EXERCISE MATERIALS Start Marker

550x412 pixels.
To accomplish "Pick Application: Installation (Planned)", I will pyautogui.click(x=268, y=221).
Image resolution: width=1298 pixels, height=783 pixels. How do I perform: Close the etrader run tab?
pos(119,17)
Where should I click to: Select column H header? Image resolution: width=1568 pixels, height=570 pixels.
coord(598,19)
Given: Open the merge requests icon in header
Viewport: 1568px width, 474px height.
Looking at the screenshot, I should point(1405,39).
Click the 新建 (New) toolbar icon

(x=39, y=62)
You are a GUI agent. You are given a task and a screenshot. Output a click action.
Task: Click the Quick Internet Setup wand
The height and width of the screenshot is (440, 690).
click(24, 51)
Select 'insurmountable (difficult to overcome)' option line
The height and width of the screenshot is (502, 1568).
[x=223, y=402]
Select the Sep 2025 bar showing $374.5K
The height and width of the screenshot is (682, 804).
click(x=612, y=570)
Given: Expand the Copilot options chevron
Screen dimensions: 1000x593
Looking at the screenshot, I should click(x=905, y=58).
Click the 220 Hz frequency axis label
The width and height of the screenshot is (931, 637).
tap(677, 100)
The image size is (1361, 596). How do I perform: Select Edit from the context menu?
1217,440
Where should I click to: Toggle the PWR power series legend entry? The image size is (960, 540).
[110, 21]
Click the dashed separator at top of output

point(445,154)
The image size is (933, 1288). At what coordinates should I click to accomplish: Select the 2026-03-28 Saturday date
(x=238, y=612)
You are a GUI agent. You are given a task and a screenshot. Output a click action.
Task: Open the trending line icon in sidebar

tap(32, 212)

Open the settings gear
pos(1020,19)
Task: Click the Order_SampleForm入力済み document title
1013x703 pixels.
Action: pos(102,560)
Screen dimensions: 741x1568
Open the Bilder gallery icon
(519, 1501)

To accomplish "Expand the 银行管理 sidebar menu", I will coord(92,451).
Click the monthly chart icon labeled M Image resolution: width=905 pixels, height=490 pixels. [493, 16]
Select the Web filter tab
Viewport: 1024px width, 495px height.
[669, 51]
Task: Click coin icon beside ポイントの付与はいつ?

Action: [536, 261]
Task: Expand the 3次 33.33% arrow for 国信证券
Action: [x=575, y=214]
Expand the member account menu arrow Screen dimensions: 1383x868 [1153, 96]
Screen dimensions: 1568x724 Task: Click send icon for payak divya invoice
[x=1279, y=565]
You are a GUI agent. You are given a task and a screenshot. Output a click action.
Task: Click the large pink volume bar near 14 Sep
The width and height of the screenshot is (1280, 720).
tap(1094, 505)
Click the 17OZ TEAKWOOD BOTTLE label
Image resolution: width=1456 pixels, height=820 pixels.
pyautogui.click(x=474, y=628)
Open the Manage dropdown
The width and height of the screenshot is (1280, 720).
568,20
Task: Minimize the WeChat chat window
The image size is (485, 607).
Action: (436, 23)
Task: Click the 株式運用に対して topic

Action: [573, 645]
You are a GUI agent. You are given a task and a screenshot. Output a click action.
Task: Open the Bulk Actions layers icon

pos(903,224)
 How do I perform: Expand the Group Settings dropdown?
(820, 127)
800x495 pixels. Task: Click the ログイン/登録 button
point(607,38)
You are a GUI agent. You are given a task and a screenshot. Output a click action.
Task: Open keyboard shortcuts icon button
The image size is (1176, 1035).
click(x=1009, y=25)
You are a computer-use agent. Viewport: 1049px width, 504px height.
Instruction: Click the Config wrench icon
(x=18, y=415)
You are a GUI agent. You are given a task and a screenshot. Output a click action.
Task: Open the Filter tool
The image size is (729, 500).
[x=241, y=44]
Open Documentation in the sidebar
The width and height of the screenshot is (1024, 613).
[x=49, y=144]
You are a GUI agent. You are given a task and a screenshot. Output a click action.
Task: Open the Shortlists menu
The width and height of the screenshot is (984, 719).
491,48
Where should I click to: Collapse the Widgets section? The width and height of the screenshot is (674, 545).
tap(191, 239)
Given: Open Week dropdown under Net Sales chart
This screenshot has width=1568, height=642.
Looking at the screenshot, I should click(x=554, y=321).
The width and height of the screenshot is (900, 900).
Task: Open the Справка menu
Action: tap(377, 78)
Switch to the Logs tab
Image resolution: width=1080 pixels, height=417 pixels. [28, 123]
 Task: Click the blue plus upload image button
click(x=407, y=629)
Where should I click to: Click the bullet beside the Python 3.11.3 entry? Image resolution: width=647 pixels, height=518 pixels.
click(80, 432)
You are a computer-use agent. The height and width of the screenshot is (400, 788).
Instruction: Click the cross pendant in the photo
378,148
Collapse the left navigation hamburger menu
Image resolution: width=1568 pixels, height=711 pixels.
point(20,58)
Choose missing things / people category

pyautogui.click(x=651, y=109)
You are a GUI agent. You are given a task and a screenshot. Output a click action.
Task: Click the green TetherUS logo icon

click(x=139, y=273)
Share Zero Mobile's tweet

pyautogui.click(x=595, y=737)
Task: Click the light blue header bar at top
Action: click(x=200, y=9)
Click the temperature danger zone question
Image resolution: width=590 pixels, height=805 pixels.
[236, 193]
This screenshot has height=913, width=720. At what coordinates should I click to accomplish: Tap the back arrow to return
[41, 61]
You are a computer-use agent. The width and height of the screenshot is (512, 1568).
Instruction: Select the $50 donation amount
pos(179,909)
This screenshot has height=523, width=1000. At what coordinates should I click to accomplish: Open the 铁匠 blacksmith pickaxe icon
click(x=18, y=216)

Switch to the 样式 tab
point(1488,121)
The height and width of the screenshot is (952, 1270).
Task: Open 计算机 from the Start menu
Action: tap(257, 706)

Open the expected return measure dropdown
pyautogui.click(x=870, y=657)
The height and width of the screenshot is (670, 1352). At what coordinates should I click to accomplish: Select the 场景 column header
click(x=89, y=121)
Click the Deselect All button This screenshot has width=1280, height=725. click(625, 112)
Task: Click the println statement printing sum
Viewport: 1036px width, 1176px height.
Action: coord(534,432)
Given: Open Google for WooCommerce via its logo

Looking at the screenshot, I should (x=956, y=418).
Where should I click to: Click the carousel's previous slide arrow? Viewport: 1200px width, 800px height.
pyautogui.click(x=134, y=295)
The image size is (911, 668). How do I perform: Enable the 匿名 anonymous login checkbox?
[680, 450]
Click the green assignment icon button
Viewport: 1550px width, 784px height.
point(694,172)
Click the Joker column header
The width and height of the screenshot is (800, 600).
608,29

EXERCISE MATERIALS End Marker

Copy each line above that contains the word "computer".

You are a computer-use agent. Viewport: 1049px width, 504px height.
You are a computer-use agent. The height and width of the screenshot is (400, 788).
You are a computer-use agent. The width and height of the screenshot is (512, 1568).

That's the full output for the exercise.